On s'est ému à juste titre du forçage des gènes du moustique pour faire des moustiques qui ne se reproduisent pas. Mais ces gènes qui ne devaient pas se transmettre se sont transmis, et on a maintenant une population de moustiques qui présente trois types de génomes modifiés différents, apparus sans que l'on comprenne pourquoi et dont l'impact sur la santé publique est absolument inconnu. Qu'en sera-t-il si l'on accepte de modifier génétiquement l'embryon humain ? Il n'est pas envisagé de réimplanter l'embryon ainsi modifié, mais il existe néanmoins un régime de recherche, voté en 2016 à la sauvette, qui le prévoit : c'est le régime de recherche biomédicale sur l'embryon pour améliorer les techniques d'assistance médicale à la procréation (AMP).
Il n'est pas nécessaire d'être scientifique pour soutenir que l'embryon humain n'est pas un médicament, ni un réactif de paillasse, ni un substitut aux animaux de laboratoire, ni un être de non-droit voué à des oeuvres clandestines. S'il y a un domaine où l'activité humaine doit être responsable et solidaire, c'est bien à l'égard de la recherche, qui porte sur l'humain. « Traquer » tous les embryons humains trisomiques, comme l'a malheureusement dit un parlementaire, ou détruire des centaines d'embryons humains dans des projets de recherche ne paraît ni responsable ni solidaire.

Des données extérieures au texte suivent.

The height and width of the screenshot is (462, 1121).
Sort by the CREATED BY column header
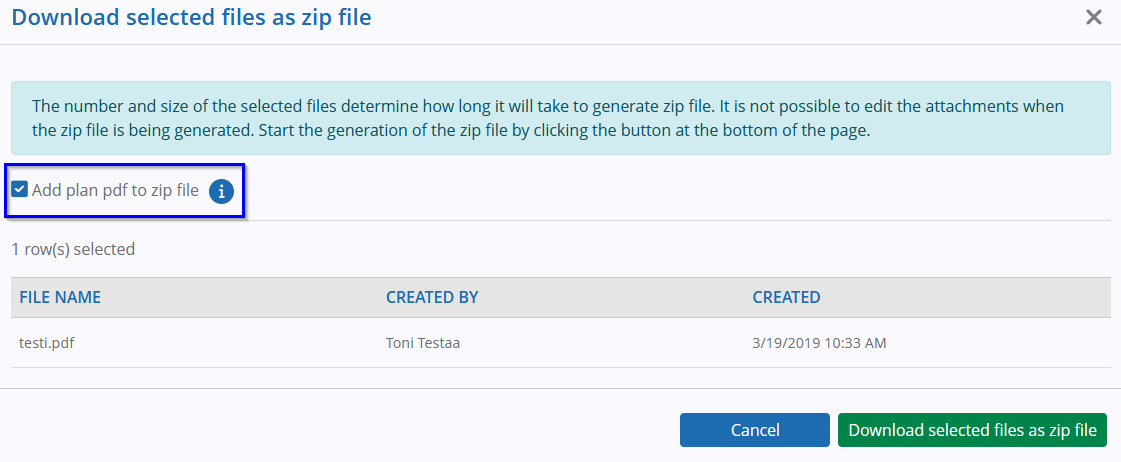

Dans des autorisations de recherches récemment délivrées par l'ABM et publiées au Journal officiel, j'ai lu qu'un programme de recherche avait l'autorisation de détruire 70 embryons par an sur cinq ans, soit 350 embryons humains détruits pour une recherche et qu'un autre avait l'autorisation de détruire 150 embryons humains par an sur cinq ans, soit 750 embryons : c'est totalement déraisonnable !

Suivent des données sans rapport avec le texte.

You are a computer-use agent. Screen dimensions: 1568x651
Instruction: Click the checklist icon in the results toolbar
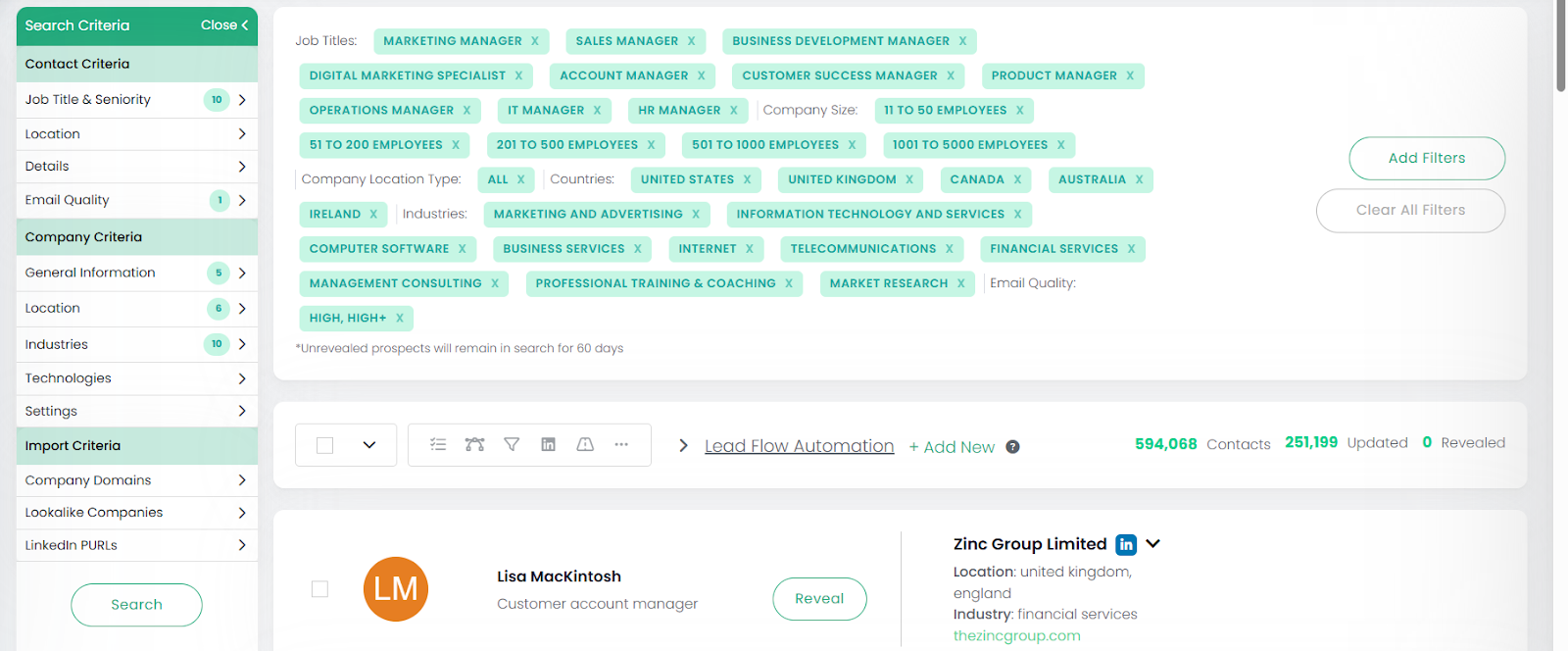click(438, 444)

« L'éthique va de pair avec la qualité scientifique. » Ce n'est pas de moi, c'est l'Institut national de la santé et de la recherche médicale (Inserm) qui l'écrit au sujet de l'expérimentation animale. Toute une littérature a été développée autour du respect des animaux de laboratoire qui impose de réduire le nombre des animaux, de les remplacer partout où c'est possible, d'obtenir une autorisation du ministère de la recherche pour tout projet de recherche sur l'animal ainsi qu'évaluation favorable du comité d'éthique - il y a 526 comités d'éthique sur l'expérimentation animale en France. Tout cela est extrêmement encadré. Mais s'agissant de l'embryon humain : on ne réduit pas le nombre des embryons utilisés - on les augmente dans des proportions délirantes -, on ne remplace pas le modèle de l'embryon humain par un modèle animal - on considère au contraire que la recherche sur l'embryon humain est une alternative à la recherche sur l'animal : les choses sont inversées ! -, on ne demandera plus d'autorisation - une simple déclaration suffira -, etc. Toute activité humaine doit être responsable et solidaire, c'est aujourd'hui le maître mot dans tous les domaines de l'activité humaine, il n'y a pas de raison que dans le domaine de la recherche sur l'embryon, ces qualificatifs soient oubliés.